It was my understanding that the limited voltages are due to the availability/cost of the components needed to make a controller that operates in the 200V+ DC range. If they could make, say, a 250V 500a controller few would buy it if it cost $15k.


----------



## Bowser330 (Jun 15, 2008)

tylerwatts said:


> Yes Bowser, that is what I was thinking also. Not sure about 400V, but maybe the motors can handle it. I know they're well made. I'd be curious to try those voltages, maybe in 50V increments, with varying current up to 500amps to see any correlation between their torque output and voltage.


The reason my sample above was limited to 350A is because that is the max DC amperage output of the wavesculptor200 inverter...


----------



## PStechPaul (May 1, 2012)

I think there are probably more components available for a controller using 300V DC bus and higher, up to 600V, since that is the range of most industrial VFDs. It may be that the higher voltage controllers use IGBTs rather than MOSFETs and they are more readily available, but maybe the HPEVS controller has been designed around MOSFETs which use a bit different drive design. And high voltage high power MOSFETs are somewhat rare and generally rated under 10-20 amps, like this 1200V 3A TO220 part:
http://ixapps.ixys.com/DataSheet/98844.pdf

But they do have a 900V 85A module: http://ixapps.ixys.com/DataSheet/VMM90-09F.pdf
and a 300V 290A module: http://ixapps.ixys.com/DataSheet/VMM300-03F.pdf

It should be possible to tweak a standard VFD to run a motor at a lower nominal voltage and then overclock it as needed. Most controllers probably assume field weakening above nominal drive frequency but my 2HP Fuji/GE AF-300-E11 allows setting base frequency from 25 to 400 Hz and maximum frequency from 50 to 400 Hz. Also rated voltage and maximum voltage can be set from 80 to 240V (twice these values for a 480V unit). 

The motor should not be damaged by overclocking unless RPMs exceed a safe value, and higher voltages (up to about 600V) should also be OK if the motor has been wound with standard magnet wire. However it should be tested using an insulation tester up to 1250 VDC or even 2500 VDC which are standard voltages for insulation breakdown of motors and transformers rated at 240 and 480 VAC.


----------



## tylerwatts (Feb 9, 2012)

Thanks for the info PStechPaul! I'm impressed by those insulation specs! I'm curious also, could a motor (HPEVS) designe for use with MOSFET controllers (Curtis) be used with an IGBT (VFD industrial) controller? I'm no expert but from my limited knowledge I've not heard anything to say it couldn't. I'm keenly following a few threads of guys who've modded VFD controllers for torque and speed control. And I like the options of higher voltages.

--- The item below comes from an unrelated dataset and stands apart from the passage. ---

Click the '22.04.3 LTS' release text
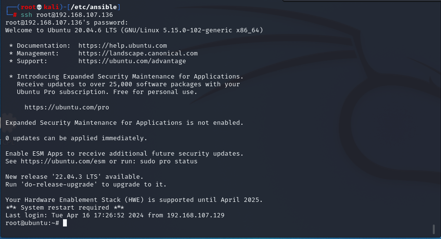Viewport: 441px width, 239px height. pyautogui.click(x=76, y=177)
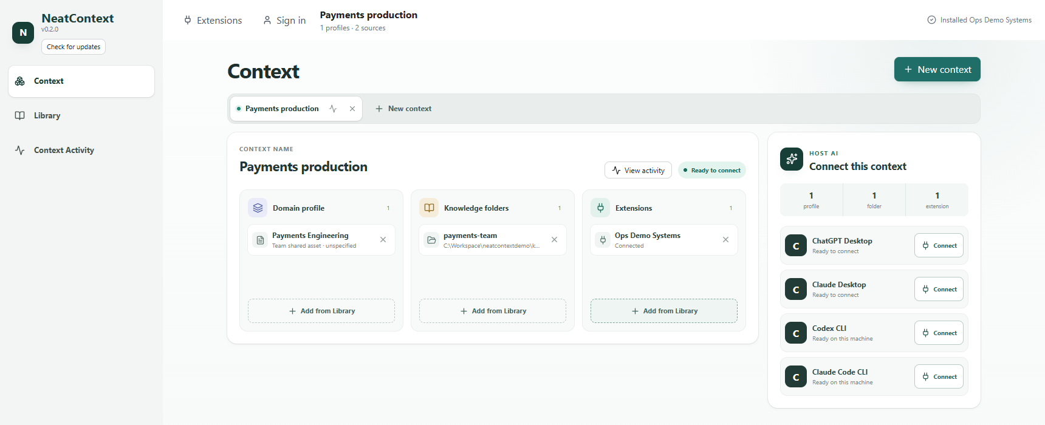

Anyway, Ruckus, any news on your high voltage Scott Drive? I'm keen to hear whether it would only be suitable for the chinese trapezoidal BLDC motors or could be used on other AC induction motors such as the AC-75! That would be a killer package!


----------



## few2many (Jun 23, 2009)

tomofreno said:


> The 144V (170 max) controller could be used with the present AC50 motor to extend peak torque out over 5000 rpm for higher power. The AC51 (I think Brian has the only one in existence in his Scion) is rewound for higher voltage, so has peak torque out to about 3k rpm with this controller. Both assuming max permissible pack voltage. But yes, the Curtis controllers are the limit. Even the higher voltage controller limits the motors in power. Figure about 148V sagged V (156V nominal) at peak 500A, and combined motor/controller max efficiency of 80% for about 80 H.P. shaft power limited by the controller - about the same as the present 7601, albeit at different motor rpm.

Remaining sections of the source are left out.